Text segment →
.....

But most people who excel in college are exceling at going deep on something. Being the world's foremost expert at something. Dinner conversation ability is probably largely unrelated to this. In fact it might be inversely related as I could imagine that many who want to go deep, view the dinner conversation as pointless -- people's minds are made up before they come to the dinner table, and don't change.

If they're really looking for people who can answer those questions, don't look for traditional scholars, look at debaters.



"But most people who excel in college are exceling at going deep on something. "

I disagree. Undergraduate education is not about becoming the "world's expert at something". That's for grad school and a doctorate. Undergraduate education should be well-rounded with a broad exposure to many different areas. Then, if the student chooses s/he can specialize and become the "world's expert" at something they came across as an undergrad.

.....

Supplied data →
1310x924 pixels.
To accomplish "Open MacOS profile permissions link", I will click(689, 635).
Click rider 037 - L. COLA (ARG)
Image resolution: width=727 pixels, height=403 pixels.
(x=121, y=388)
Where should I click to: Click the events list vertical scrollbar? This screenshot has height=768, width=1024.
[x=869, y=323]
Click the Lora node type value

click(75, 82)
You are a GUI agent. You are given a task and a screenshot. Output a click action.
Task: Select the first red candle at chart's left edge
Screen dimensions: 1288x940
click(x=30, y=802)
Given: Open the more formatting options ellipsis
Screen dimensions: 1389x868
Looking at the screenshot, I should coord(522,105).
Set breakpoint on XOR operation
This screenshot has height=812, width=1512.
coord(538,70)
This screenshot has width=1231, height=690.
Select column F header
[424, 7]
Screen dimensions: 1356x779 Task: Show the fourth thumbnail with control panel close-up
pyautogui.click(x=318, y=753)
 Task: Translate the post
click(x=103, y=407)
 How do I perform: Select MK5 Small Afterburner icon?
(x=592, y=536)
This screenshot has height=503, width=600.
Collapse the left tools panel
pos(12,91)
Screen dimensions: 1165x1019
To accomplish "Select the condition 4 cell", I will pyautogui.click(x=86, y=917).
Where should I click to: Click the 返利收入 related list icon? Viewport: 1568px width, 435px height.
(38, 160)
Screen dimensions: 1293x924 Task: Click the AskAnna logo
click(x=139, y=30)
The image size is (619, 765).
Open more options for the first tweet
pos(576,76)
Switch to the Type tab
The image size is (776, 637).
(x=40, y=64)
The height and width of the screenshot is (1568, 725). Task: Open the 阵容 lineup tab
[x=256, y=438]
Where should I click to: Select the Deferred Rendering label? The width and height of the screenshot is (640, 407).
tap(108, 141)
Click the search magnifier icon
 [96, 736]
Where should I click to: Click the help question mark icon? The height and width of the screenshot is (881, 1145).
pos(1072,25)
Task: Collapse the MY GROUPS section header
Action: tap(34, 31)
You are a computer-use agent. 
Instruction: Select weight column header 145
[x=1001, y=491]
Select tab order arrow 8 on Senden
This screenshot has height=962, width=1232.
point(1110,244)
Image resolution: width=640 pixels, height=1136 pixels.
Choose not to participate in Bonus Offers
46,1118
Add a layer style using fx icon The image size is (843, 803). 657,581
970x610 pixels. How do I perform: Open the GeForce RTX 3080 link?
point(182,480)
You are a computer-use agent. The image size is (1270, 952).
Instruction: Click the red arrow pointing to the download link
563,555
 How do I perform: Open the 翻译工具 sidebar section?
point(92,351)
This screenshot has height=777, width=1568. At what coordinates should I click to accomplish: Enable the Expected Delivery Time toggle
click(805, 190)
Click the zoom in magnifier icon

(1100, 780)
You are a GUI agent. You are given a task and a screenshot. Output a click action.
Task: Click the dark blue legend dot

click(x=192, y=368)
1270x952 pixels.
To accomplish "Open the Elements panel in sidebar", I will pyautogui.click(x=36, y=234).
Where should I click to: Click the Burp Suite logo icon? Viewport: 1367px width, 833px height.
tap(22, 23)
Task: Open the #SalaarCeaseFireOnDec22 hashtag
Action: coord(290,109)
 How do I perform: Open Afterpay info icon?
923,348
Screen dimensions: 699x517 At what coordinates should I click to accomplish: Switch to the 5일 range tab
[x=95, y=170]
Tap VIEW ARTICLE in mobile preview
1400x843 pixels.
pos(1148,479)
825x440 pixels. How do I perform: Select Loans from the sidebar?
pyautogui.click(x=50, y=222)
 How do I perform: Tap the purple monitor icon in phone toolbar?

.....

Set exercise →
Resume the discussion of undergraduate education, starting right after its last sentence.

Exercise response →
For most undergrads, you're right (and note, I'm not saying that this is how undergrad should or shouldn't be). But the ones that are typically celebrated are those that are doing graduate/professor level research (or public service) as undergrads, and exceling. It's the Barton Reids and Wendy Kopps of the world. Those are the people that college professors heap praise on and recommend for prestigious fellowships.

Someone who is all-around good, but doesn't go deep, is likely to go unrecognized at the Rhodes-level. You must excel at something for your department or professor to take notice.

There's an old saying about Harvard... Harvard doesn't want well-rounded students. It wants a well-rounded student body. That is it doesn't want a bunch of good students. It wants the best math student, the best physics student, the best chess player, the best violinist, the programming prodigy, etc...

My point is that we've created a system where this is the metric. And when this is, you can't be surprised that when you try to take the cream of the crop, using this metric you may not get the results you expect.

Like I said, if she picked members of the top debate teams I think she'd be very impressed that they have answers for all those questions.